Producing and presenting risk-taking work from local and international artists and companies, the building has boasted performances over the past two years from Derevo, The TEAM and Taylor Mac, hosted the National Review of Live Art and New Territories festivals and seen blistering performances from boundary-pushing artists and companies such as John Moran, Adrian Howells, Ontroerend Goed and Quarantine as part of 2010’s BEHAVIOUR festival, our annual celebration of the live experience.
The Arches is also Scotland’s leading provider of support for emergent artists and performance practitioners, providing a year-long programme of opportunities including Artist in Residence programmes and our two annual awards, Platform 18: New Directions and the Brick Award, as well as showcasing raw work from homegrown talent such as Nic Green and Rob Drummond in Arches LIVE, our annual festival of brave new work.

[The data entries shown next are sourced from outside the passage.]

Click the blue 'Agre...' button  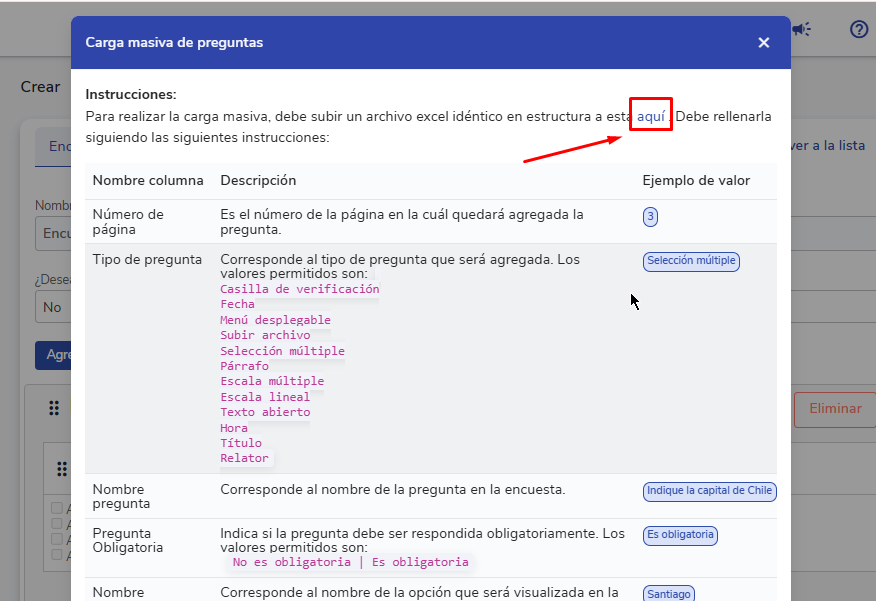(52, 355)
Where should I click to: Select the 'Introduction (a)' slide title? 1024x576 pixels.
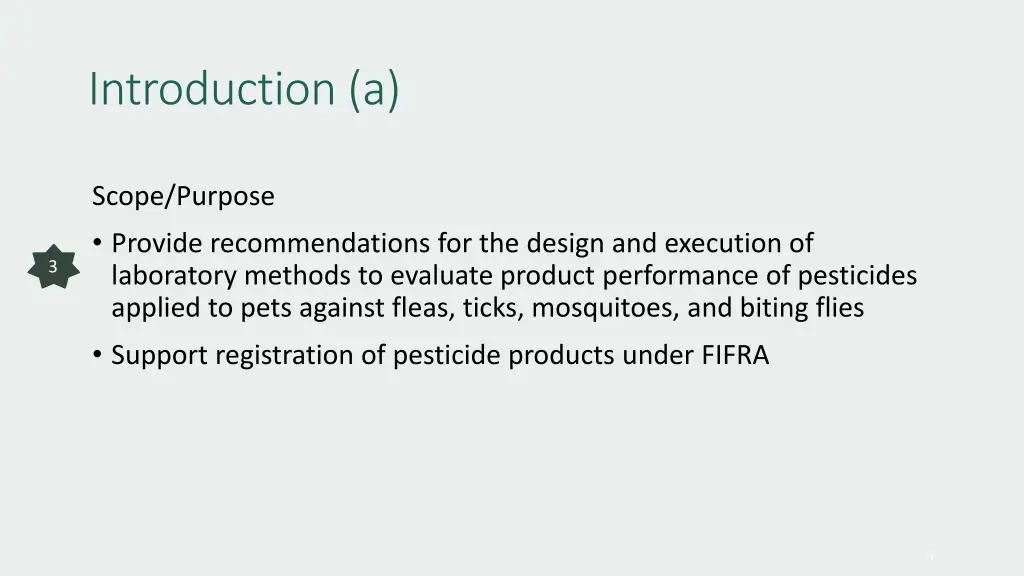click(244, 89)
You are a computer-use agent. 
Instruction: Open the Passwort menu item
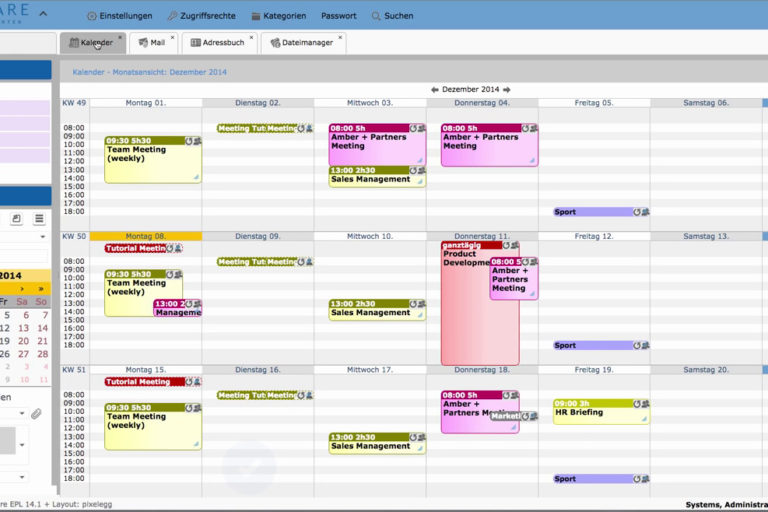click(338, 16)
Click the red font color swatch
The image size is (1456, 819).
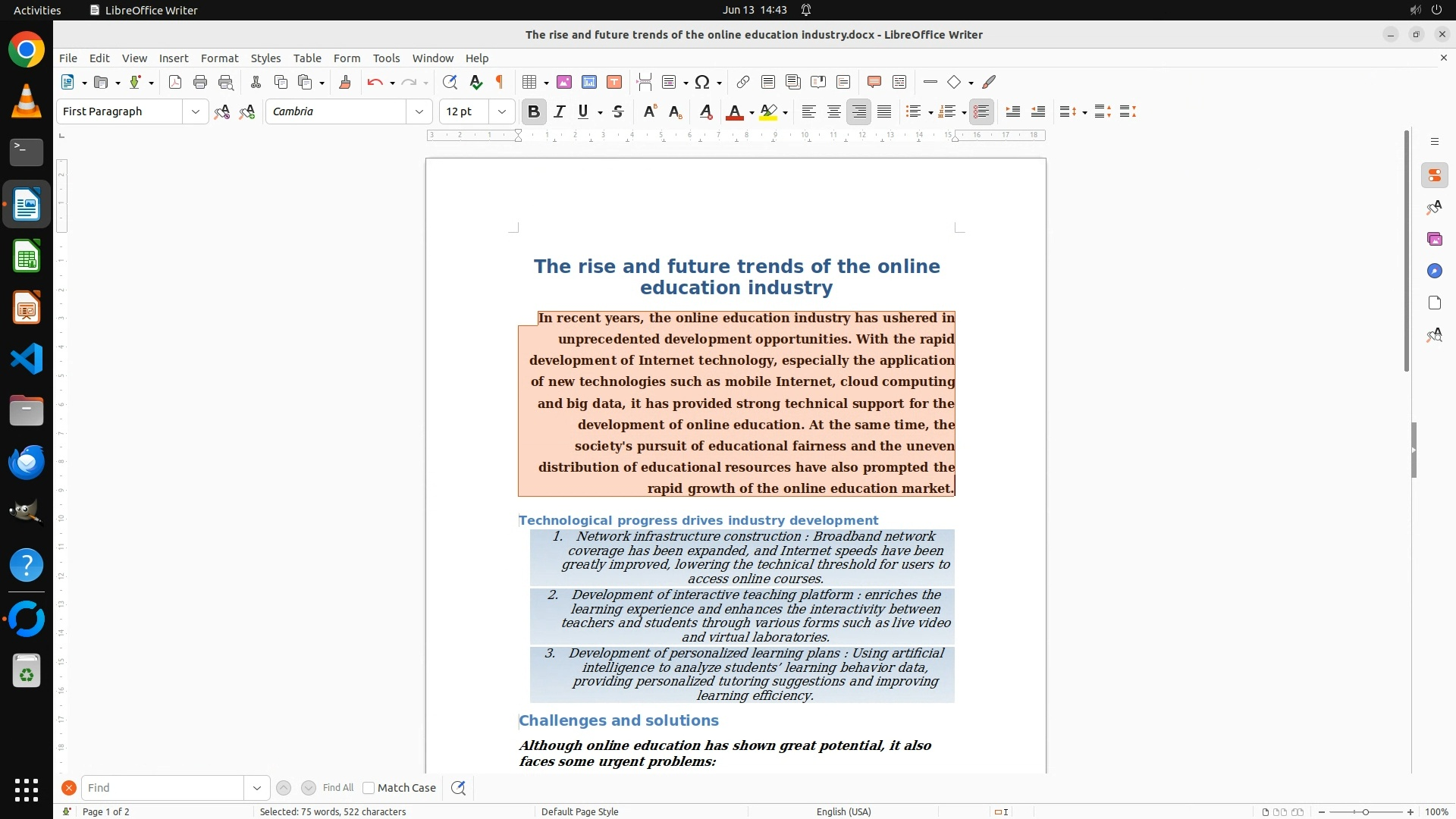point(734,111)
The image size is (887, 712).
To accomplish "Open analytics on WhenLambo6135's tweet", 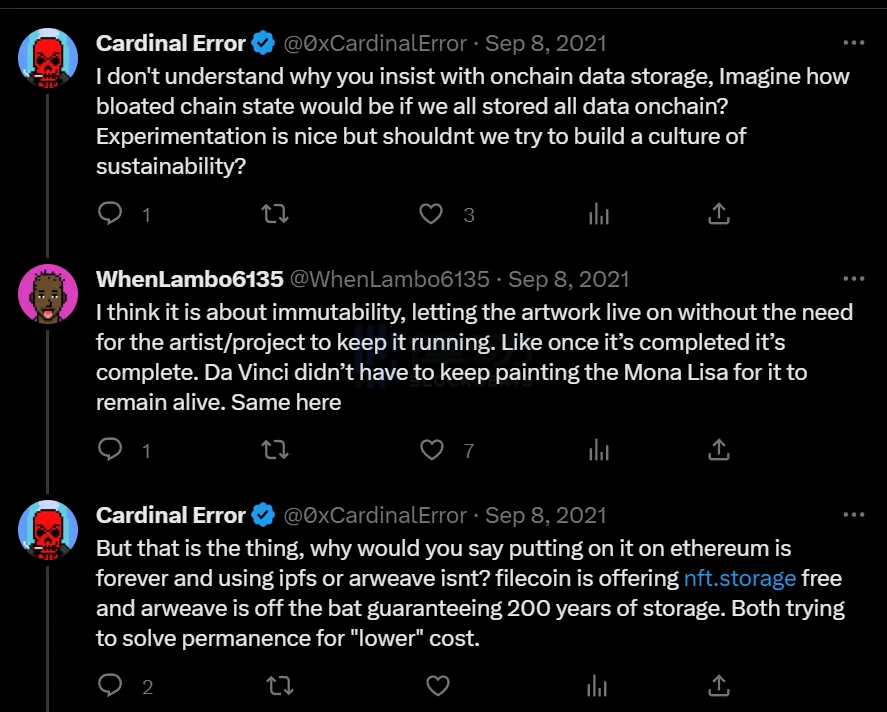I will [598, 450].
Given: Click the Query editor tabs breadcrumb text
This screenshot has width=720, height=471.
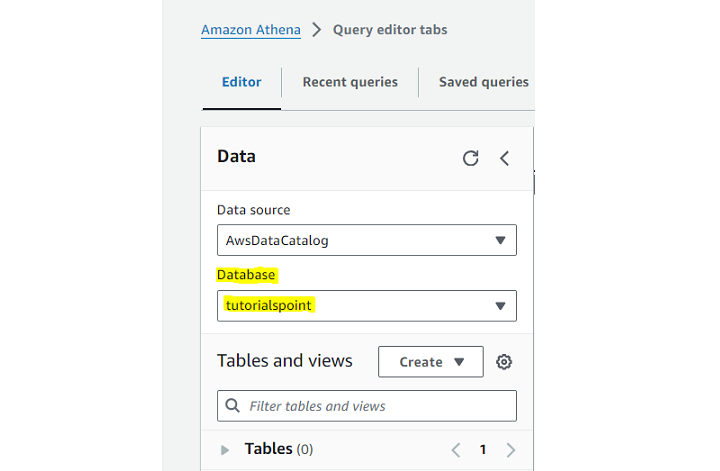Looking at the screenshot, I should point(390,30).
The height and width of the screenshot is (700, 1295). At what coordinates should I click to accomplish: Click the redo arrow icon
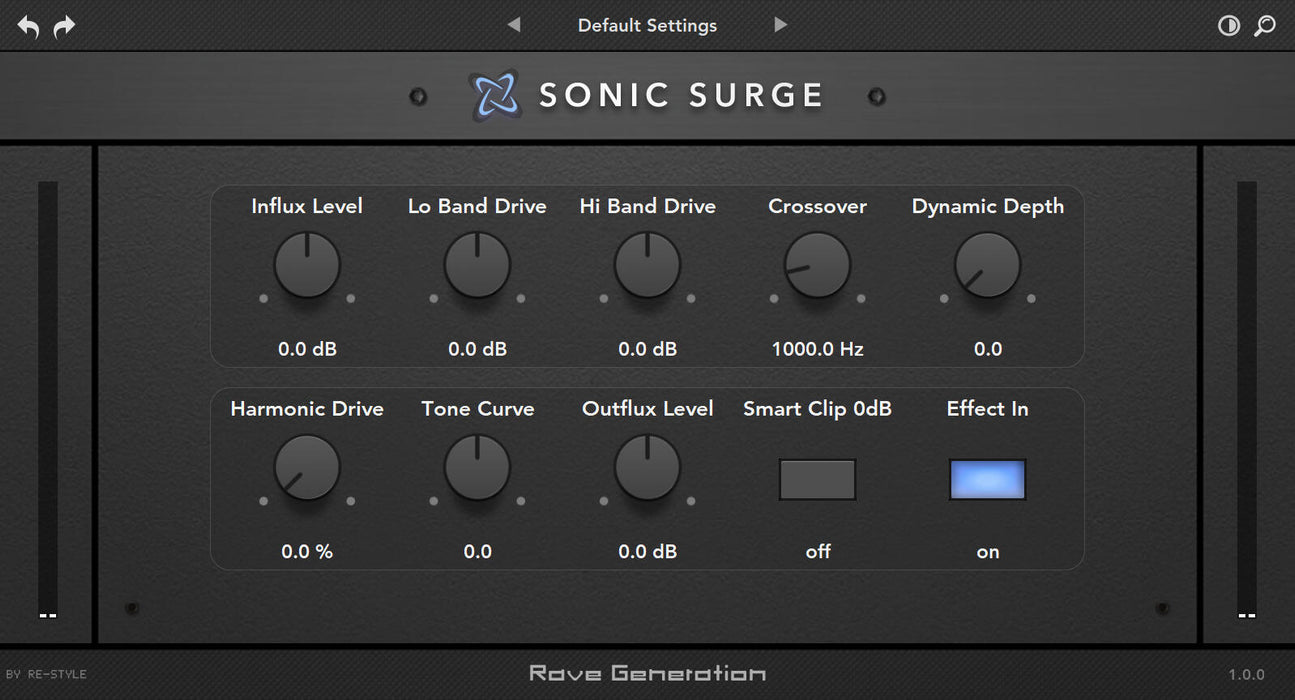click(63, 26)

Our dedicated Creative Learning programme offers even further-reaching opportunities for development across a broad range of social groups, with events ranging from urban music production course Tigerstyle and the newly launched Arches Community Choir, to mentoring schemes, professional development projects and off-site performance work with diverse social groups.
Words from Jackie Wylie, The Arches’ Artistic Director, following the tragic death of Adrian Howells:
“All at The Arches are devastated by the loss of Adrian Howells this week. He was our Artist in Residence and The Arches was his creative home. But more than that, he was a dear friend and companion in life to many of us here.
So many would say that there truly was no one like him, who personified love, generosity and the deepest type of empathy and desire to understand those lucky enough to have met him. With great humour he was able to create an instant connection with anyone he encountered. He was able to translate this desire to nurture and connect into his performance practice and in doing so leaves behind not only an incredible and influential body of work but a multitude of audience members across the world who have in some way been transformed by these encounters.
He supported, encouraged and was at the heart of an entire community of artists in Glasgow who will miss him terribly.”